Week 2: Identifying , describing
and comparing populations.
Reading:
Chapt. 2 p. 15-43 in Swan and Sandilands.
This will introduce you to basic population
statistics and to frequency plots and histograms.
Week 2 index:
What is a population?
As is often the case, something that seems
so simple, and that we define without thinking all the time, can
be quite complex when you get into the nitty gritty detail. Fundamentally,
a population is usually considered as some set, that something
either belongs to or not. In fact, set theory is part of statistics.We
are usually concerned with a series of measurements of some variable
from a collection of samples. So for our purposes a population
is typically a series of numbers.
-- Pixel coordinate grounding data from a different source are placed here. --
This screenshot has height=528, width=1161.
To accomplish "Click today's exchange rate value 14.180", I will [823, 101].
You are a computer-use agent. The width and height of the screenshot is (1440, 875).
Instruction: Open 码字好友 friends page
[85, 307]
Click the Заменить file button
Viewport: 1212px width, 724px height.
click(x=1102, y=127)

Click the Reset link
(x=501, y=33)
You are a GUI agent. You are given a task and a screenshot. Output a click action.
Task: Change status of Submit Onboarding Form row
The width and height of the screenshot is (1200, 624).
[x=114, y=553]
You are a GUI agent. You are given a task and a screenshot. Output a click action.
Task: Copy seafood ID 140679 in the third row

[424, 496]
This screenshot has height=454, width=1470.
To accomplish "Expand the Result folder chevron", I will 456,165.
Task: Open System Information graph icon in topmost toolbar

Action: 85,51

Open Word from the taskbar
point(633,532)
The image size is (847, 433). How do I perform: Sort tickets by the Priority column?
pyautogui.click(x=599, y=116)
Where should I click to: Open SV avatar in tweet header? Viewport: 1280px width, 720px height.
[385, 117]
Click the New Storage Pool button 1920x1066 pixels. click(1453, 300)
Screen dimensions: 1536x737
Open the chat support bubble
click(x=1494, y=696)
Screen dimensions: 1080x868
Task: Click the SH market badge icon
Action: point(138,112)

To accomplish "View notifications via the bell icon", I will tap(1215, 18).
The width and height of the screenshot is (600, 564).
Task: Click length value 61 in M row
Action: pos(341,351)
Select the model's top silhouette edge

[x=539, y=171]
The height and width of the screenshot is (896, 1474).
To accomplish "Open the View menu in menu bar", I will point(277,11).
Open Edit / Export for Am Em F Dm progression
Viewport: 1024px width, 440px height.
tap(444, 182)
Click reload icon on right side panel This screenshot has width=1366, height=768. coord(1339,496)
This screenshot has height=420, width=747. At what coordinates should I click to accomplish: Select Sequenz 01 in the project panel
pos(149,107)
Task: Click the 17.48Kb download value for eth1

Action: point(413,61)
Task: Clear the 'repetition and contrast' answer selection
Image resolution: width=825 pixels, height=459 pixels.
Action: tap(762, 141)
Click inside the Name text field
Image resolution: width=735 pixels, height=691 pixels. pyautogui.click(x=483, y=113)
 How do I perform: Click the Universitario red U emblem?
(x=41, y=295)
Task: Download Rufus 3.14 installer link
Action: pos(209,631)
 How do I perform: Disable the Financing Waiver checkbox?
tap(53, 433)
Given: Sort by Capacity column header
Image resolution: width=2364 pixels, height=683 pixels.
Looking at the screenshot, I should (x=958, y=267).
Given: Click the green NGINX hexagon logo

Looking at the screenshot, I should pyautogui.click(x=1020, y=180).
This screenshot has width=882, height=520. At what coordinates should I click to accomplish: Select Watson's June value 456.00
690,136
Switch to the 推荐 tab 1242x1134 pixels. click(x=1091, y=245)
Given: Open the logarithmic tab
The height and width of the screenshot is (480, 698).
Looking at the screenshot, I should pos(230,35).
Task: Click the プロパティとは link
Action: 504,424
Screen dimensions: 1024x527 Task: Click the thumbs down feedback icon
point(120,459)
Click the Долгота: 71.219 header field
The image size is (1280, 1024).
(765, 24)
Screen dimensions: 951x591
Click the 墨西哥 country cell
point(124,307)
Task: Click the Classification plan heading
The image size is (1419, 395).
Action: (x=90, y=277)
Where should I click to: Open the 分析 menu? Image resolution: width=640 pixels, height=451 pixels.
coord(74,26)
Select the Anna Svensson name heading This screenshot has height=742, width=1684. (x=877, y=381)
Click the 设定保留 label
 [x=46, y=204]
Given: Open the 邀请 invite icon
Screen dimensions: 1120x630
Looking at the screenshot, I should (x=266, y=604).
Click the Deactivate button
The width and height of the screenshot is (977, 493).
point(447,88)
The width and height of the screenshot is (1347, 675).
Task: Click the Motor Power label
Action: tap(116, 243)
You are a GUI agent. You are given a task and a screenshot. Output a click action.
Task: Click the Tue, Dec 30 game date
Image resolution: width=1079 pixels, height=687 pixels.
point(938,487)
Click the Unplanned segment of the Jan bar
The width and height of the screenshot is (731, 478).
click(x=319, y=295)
The sample set is a subset
of all the possible samples that could be taken, a set known as
the universal set. The universal set consists of all possible
members of the set. If we were considered faults on Bjørnøya
it would be all the faults, including those exposed and those
not, those measured and mapped and those not. Hopefully, the
sample set is representative of the universal set. In geology
we can also make a distinction between a hypothetical population
and an available population. The hypothetical population
usually includes all of the members that existed back through
time - perhaps think of it as the ultimate universal set. The
available population includes what is still preserved today. The
distinction is very clear for paleontology. All of the members
of a species that once lived is the hypothetical population, while
those represented by fossils are the population available for
actual study, while those that are actually in a collection under
study would represent the actual sample population. Can you think
of ways how the available population can be a biased selection
of the hypothetical population?
What we often want to know about is the character
of the universal population given the sample set. Using a set
perspective, a sample population is always a subset of the universal
population it was drawn from. It is worth repeating - how well
the sample set represents the universal set is a fundamental question.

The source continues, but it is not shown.